O medo, esse bandido

E ele chegou.
Aquele medo aterrador que aparece sem ser convidado assim que me deixo ir um bocadinho mais longe nas permissões que dou ao meu coração.

Aquele hóspede incómodo que aparece em má altura, que distorce a realidade e que me toma a tranquilidade e a troca por ânsias, por suores frios, por falta de força.

Aquela moinha que se instala na cabeça e se propaga pelo corpo como uma praga, daquelas que mói até me esgotar a energia e o discernimento.

O medo do passo mais longo que a perna, do salto mais fundo do que o calculado. A queda livre sem pára quedas.

Chega devagar, mas instala-se depressa, e de repente eu já não mando em nada.
Sou uma marioneta frágil e quebradiça, vergada à sua vontade, expectante.
O cãozinho de pata partida a beira da estrada. E concluo pela enésima vez que não aprendi nada...

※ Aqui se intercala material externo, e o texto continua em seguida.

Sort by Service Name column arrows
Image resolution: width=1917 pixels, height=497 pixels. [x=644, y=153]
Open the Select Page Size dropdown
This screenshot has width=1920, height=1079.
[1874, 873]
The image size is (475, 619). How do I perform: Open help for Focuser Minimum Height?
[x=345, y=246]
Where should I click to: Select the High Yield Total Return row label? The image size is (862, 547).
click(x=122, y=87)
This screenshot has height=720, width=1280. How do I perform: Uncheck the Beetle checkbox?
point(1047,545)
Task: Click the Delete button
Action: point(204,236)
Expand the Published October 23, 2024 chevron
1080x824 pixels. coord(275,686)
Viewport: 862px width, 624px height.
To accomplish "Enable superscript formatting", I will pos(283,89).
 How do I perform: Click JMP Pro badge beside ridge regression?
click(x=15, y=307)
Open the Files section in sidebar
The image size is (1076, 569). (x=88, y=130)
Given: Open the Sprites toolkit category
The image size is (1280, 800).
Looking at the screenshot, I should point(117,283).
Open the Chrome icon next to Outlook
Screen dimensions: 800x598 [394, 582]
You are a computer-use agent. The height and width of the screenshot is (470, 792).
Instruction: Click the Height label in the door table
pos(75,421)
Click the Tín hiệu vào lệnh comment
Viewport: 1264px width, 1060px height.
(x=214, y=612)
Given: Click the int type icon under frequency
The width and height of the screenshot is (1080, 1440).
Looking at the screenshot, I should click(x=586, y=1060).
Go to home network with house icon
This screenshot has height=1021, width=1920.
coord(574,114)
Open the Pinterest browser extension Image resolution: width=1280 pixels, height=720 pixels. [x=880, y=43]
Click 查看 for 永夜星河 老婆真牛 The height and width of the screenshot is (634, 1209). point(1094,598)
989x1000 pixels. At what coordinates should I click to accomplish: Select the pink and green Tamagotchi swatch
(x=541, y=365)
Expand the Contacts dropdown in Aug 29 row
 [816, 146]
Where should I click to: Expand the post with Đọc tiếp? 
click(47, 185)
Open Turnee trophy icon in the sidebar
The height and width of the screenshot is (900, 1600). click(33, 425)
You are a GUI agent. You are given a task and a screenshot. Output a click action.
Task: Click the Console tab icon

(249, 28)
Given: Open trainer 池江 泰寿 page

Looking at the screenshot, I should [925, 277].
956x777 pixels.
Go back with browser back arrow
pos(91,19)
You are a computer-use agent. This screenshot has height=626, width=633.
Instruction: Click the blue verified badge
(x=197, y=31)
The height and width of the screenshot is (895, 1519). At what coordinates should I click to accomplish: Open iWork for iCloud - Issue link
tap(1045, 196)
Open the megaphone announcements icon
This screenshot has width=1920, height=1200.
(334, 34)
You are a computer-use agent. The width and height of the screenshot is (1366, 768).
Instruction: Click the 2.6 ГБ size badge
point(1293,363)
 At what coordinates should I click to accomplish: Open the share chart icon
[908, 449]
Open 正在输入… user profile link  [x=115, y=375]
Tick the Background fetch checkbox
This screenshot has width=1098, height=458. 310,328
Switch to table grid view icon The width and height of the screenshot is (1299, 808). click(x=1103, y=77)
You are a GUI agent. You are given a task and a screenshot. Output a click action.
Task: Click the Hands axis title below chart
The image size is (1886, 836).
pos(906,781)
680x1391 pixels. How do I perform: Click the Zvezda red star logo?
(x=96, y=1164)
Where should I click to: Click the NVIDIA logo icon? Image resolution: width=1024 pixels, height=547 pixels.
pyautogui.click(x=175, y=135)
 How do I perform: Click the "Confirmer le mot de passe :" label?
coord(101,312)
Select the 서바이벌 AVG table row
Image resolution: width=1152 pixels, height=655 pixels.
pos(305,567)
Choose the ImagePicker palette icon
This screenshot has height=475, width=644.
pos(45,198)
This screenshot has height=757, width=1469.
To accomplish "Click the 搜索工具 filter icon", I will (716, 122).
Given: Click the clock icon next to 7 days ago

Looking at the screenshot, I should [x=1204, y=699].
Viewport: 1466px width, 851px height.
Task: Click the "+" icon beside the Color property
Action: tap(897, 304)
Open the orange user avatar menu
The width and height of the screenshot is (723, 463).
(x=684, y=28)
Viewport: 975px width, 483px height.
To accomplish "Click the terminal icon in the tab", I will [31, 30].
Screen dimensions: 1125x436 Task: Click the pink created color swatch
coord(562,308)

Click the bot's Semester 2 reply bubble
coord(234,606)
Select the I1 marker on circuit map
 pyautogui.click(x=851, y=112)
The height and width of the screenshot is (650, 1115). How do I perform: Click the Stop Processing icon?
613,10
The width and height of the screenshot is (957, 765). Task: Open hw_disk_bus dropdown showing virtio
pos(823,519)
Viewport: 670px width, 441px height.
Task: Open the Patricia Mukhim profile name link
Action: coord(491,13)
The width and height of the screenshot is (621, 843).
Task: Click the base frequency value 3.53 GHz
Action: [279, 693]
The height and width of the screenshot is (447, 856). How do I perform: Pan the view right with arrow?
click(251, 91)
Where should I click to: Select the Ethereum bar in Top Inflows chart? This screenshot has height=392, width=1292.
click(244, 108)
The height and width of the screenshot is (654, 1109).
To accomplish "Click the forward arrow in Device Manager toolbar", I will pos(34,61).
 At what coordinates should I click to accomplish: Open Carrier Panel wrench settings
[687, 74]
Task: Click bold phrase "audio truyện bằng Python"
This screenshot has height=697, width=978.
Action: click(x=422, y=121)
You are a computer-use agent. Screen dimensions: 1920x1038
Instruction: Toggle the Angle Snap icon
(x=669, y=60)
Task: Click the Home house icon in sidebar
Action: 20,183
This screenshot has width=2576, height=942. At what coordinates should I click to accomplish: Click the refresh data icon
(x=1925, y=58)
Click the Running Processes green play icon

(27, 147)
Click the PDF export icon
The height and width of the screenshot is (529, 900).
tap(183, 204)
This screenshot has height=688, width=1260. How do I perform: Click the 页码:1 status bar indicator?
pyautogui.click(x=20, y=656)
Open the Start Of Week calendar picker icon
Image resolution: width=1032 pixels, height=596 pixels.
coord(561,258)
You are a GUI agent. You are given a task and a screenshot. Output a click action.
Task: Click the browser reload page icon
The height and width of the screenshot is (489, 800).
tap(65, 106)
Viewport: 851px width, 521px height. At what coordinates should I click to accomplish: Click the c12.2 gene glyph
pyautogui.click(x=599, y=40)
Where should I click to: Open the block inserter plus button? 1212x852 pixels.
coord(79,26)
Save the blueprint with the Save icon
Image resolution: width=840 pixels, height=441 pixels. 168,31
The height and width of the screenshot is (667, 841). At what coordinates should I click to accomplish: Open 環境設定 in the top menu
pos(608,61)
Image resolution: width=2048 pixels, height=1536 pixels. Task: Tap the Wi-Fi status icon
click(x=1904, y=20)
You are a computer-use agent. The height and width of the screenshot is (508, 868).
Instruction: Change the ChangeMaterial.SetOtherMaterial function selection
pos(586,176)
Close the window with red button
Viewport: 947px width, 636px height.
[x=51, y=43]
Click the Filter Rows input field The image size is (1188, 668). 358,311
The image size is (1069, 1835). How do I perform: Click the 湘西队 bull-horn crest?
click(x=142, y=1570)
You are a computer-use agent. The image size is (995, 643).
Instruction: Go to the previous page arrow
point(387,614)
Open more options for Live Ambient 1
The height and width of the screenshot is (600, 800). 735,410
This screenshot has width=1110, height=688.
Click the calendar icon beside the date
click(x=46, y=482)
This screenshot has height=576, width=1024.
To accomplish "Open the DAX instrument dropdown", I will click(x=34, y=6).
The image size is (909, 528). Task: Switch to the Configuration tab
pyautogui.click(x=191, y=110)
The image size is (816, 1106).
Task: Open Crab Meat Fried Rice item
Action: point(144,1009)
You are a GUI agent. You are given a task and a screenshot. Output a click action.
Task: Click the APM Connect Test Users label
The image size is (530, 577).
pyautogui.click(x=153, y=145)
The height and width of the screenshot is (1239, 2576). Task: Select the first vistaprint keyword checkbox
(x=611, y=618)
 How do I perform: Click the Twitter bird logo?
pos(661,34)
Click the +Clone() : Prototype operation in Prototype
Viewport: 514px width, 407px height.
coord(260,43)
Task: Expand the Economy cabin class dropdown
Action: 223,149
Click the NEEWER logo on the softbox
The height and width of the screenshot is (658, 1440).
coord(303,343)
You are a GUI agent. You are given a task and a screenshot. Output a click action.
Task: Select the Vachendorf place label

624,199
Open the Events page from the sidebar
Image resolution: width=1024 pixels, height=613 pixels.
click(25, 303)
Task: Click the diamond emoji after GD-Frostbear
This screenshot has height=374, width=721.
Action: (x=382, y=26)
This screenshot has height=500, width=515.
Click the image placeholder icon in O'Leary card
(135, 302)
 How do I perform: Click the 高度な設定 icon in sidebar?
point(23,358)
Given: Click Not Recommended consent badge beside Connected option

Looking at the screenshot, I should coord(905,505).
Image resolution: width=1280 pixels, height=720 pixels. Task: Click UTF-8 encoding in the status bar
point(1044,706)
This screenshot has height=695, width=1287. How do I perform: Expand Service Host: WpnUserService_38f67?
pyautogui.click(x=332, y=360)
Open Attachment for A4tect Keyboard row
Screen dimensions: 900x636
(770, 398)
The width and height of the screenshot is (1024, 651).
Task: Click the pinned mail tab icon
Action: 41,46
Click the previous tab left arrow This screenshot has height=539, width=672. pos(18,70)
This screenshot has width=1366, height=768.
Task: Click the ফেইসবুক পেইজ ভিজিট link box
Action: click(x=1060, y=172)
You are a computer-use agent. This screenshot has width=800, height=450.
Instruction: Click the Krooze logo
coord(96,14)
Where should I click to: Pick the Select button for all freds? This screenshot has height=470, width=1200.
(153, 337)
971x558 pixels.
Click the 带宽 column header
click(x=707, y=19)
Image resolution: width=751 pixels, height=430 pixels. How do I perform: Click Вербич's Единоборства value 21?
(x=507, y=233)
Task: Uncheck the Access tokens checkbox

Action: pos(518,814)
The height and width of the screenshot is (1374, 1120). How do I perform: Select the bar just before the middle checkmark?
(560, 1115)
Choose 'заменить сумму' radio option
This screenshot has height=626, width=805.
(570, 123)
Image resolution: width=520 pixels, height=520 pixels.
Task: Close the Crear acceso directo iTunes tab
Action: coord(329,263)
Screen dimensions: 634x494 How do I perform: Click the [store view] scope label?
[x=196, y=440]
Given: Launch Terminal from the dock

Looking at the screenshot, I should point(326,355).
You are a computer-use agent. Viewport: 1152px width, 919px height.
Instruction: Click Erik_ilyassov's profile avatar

Que 32 anos de vida só me deram o know-how para falar quase sabiamente sobre as questões dos outros mas nada aprendi para mim.
Dei tudo o que tinha e não sobrou um pouco dessa poção mágica de sabedoria que possa usar agora, quando ele chega.

Volto a estar nas mãos das emoções, e elas fazem de mim o que querem.
Ludibriam-me com cores e lugares reconfortantes para me gelarem de medo quando me instalo confortável no seu sofá de enganos.

Comentários

Amorinha disse…
Gostei muito! É isso mesmo... o medo!